Many organizations already offer resources for identifying and treating narcolepsy, but dissemination of such materials can be improved, shared Monica Gow, MPA, Founder and Executive Director of Wake Up Narcolepsy. For example, the newly released Pediatric Hypersomnolence Survey screening tool, designed by Boston’s Children’s Hospital through the support of Coverys Health Care and Wake Up Narcolepsy, can be used in clinical offices as well as community settings to assess sleepy kids and teens for possible narcolepsy. Wake Up Narcolepsy also offers a variety of other resources, including support groups, conferences, podcasts, and free online narcolepsy care and clinical trial information. 

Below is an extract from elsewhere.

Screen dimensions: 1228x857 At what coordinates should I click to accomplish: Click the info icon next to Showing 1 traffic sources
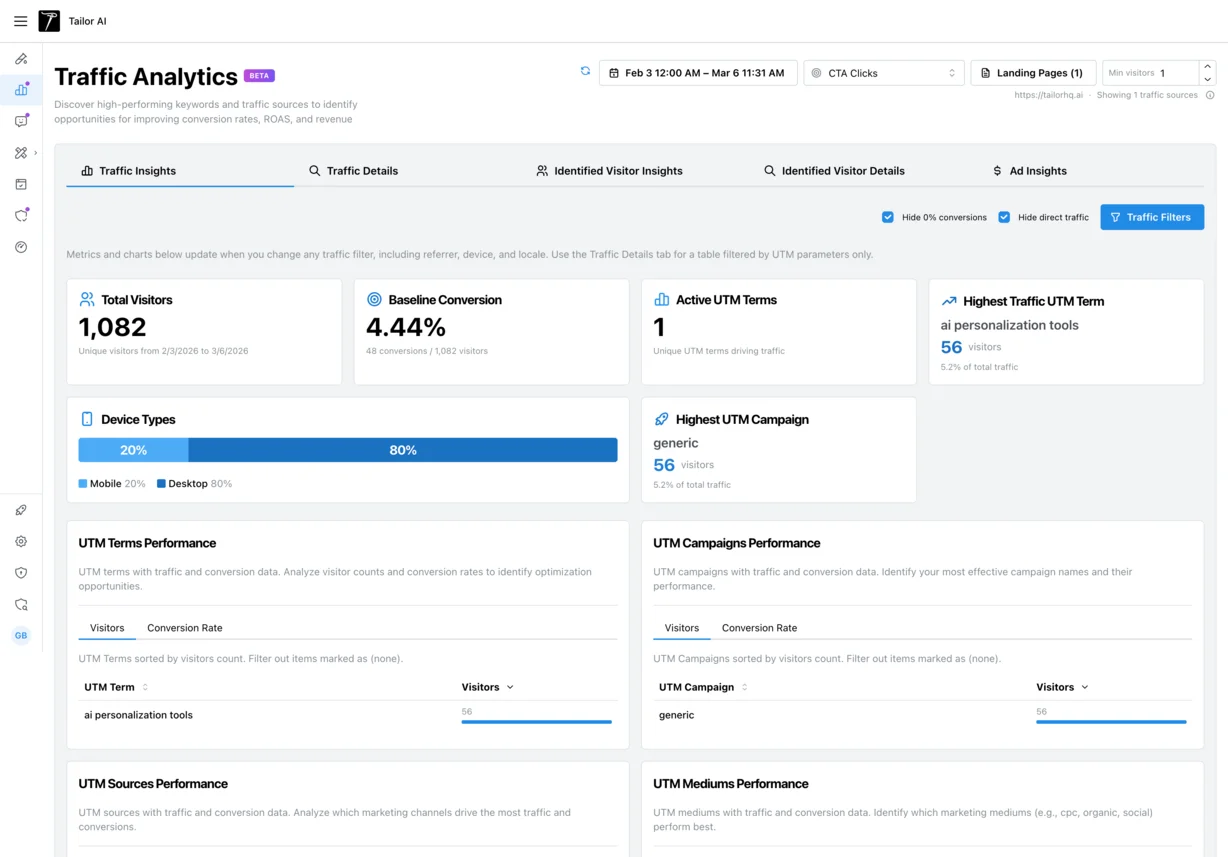[1210, 95]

A Dream for Narcolepsy Policy  

The working group deemed health care costs a top policy consideration. Narcolepsy is a lifelong disease, so people with narcolepsy face greater pharmaceutical needs and more physician visits. Reducing out-of-pocket patient costs for visits, medications, and testing can help address disparities in narcolepsy outcomes for women, rural, and monitored populations. Similarly, improving access to narcolepsy care, whether through telehealth services, improved physician education, or treatments that not only manage symptoms but also consider people’s quality of life, is key for addressing disease disparities.   

Workplace and education accommodations were also mentioned as a policy priority. While narcolepsy is covered by the Americans with Disabilities Act (ADA), people with narcolepsy may not file for support given disease stigma. To address this, employers should offer flexible schedules, private nap areas (similar to a mothers/lactation room), and accommodate potential absenteeism for employees with narcolepsy. In schools, teachers should be equipped with screening tools, classroom accommodations, and ADA resources for students with narcolepsy, encouraging them to become their own advocates. Sleep disorder testing should also be included in school-based screening protocol, Gow and Dr. Morse added, to combat the frequent misdiagnosis or diagnostic delay in people with narcolepsy, especially for girls and women.  

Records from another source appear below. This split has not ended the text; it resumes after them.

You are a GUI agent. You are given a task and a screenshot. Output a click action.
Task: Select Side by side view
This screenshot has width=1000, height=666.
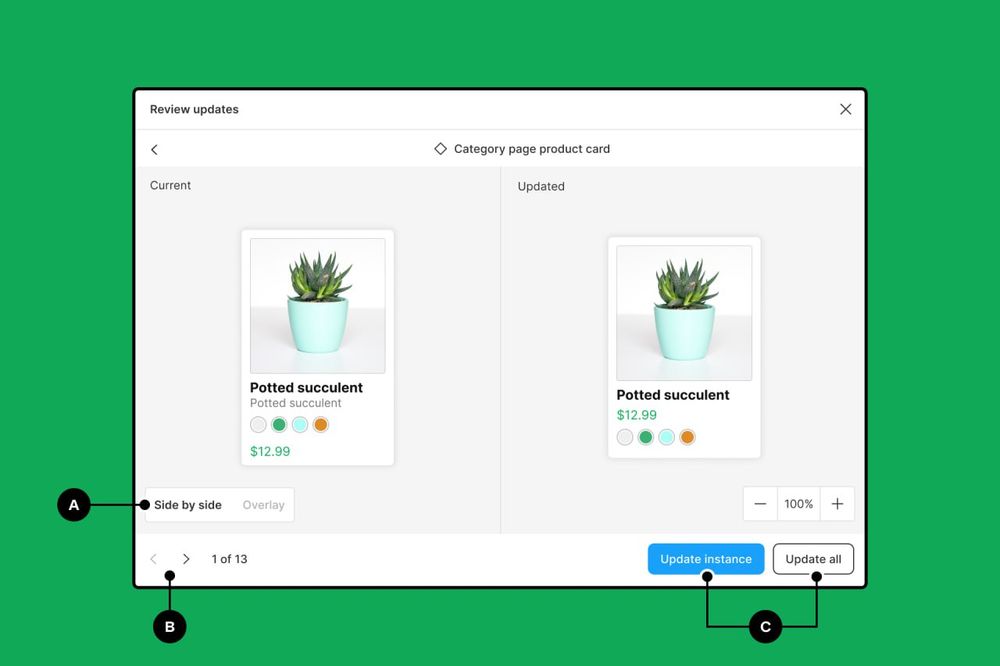[188, 505]
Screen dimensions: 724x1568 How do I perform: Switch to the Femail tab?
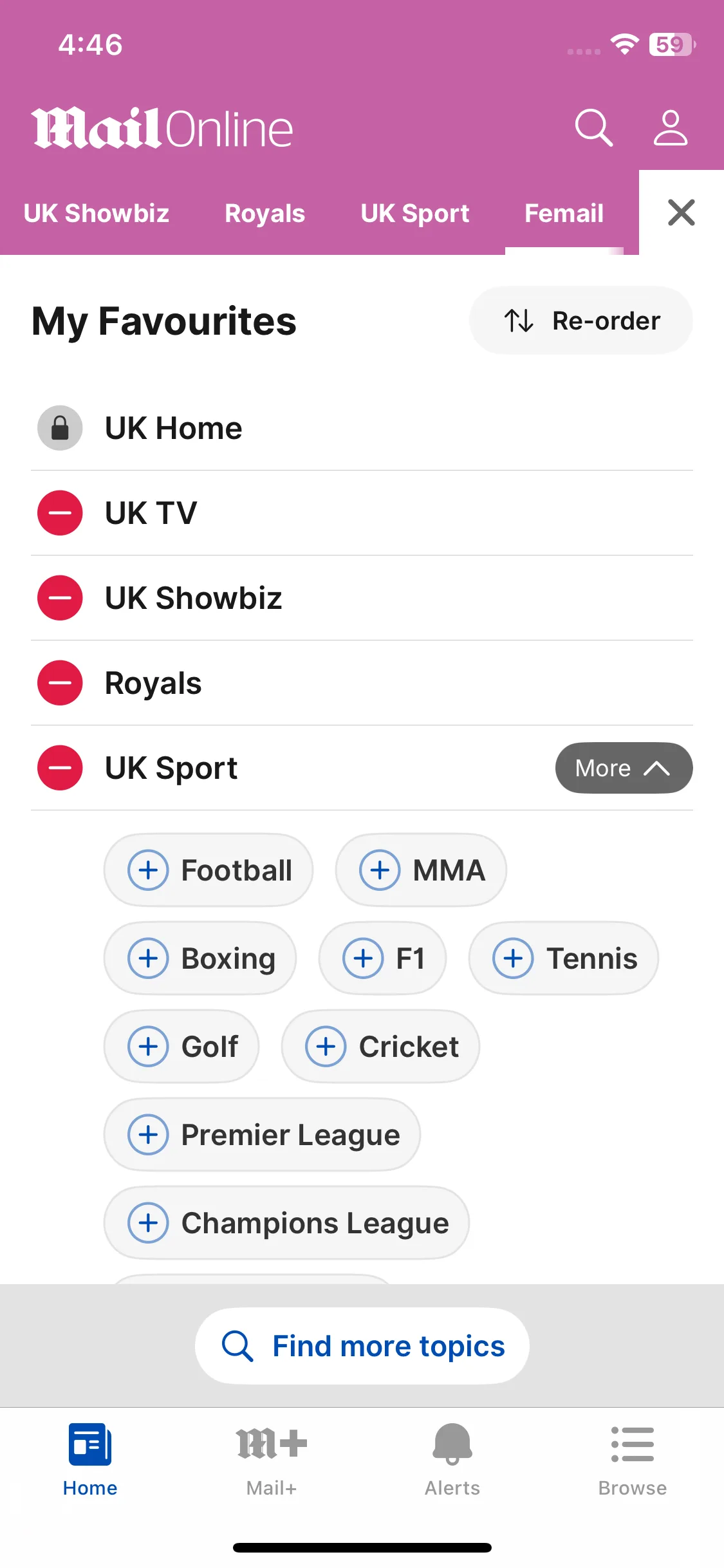click(x=564, y=214)
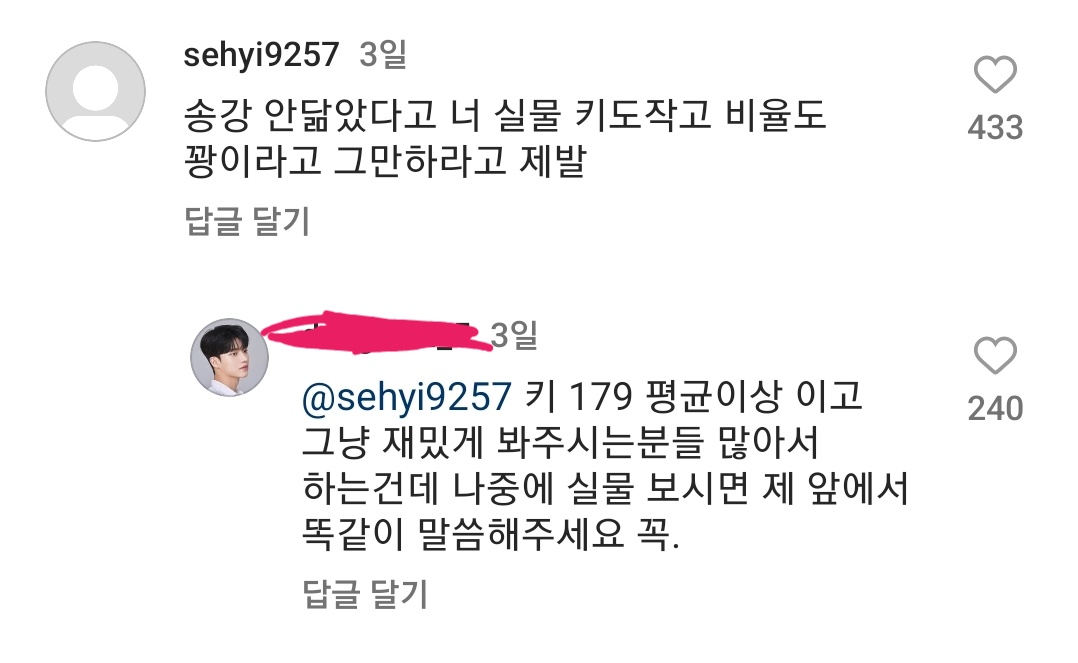Like the reply mentioning 키 179

point(995,356)
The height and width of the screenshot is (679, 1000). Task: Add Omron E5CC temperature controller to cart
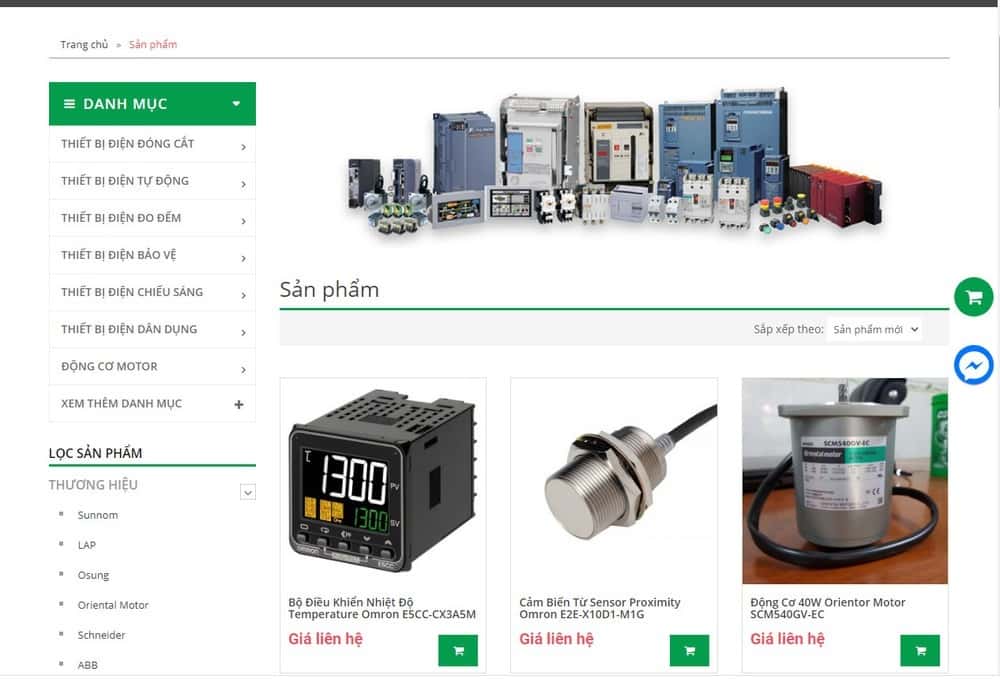pyautogui.click(x=458, y=650)
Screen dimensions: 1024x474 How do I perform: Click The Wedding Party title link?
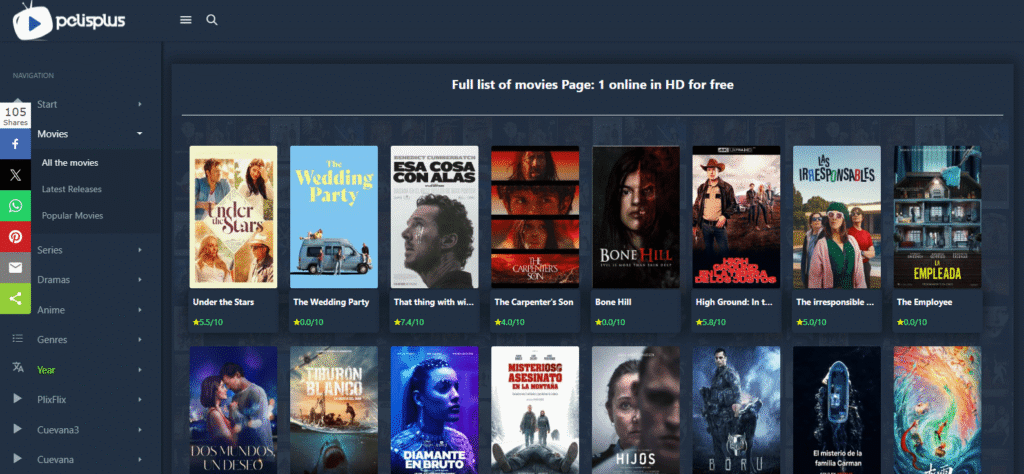[331, 301]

Finally, all policy work aimed at improving women’s experience with narcolepsy should rely heavily on the inclusion of female voices and experiences to inform clinical practice and legislation.  

“We need to shift our thinking about the burden of this disease to be more patient centric. Yes, women are experiencing symptoms that may be the same as men… but the reality is there is a continuum of life occurring differently for women that we need to measure and qualify,” Dr. Morse said.  

A New Day for Living with Narcolepsy  

While narcolepsy can be a debilitating condition, particularly for women, improving disease education will offer women more opportunities to reduce delays in diagnosis and care, make informed decisions about lifelong treatment (particularly as it relates to potential pregnancy or caregiving roles), and become their own health care advocate. It takes the community — from informed physicians and legislators to workplace advocates and supportive peers — to advance sleep research, improve treatment access, and extend narcolepsy policy that will improve outcomes for those living with the disease.  

SWHR will continue searching for opportunities to build awareness, advance science-based policies that expand access to coverage, and advocate for improved health equity and outcomes for women living with narcolepsy. SWHR will publish a toolkit and a fact sheet this fall for people with narcolepsy, providing additional resources for women living with narcolepsy. 

 

SWHR’s Narcolepsy Program is supported by an educational sponsorship from Avadel Pharmaceuticals. SWHR maintains editorial control and independence over educational content.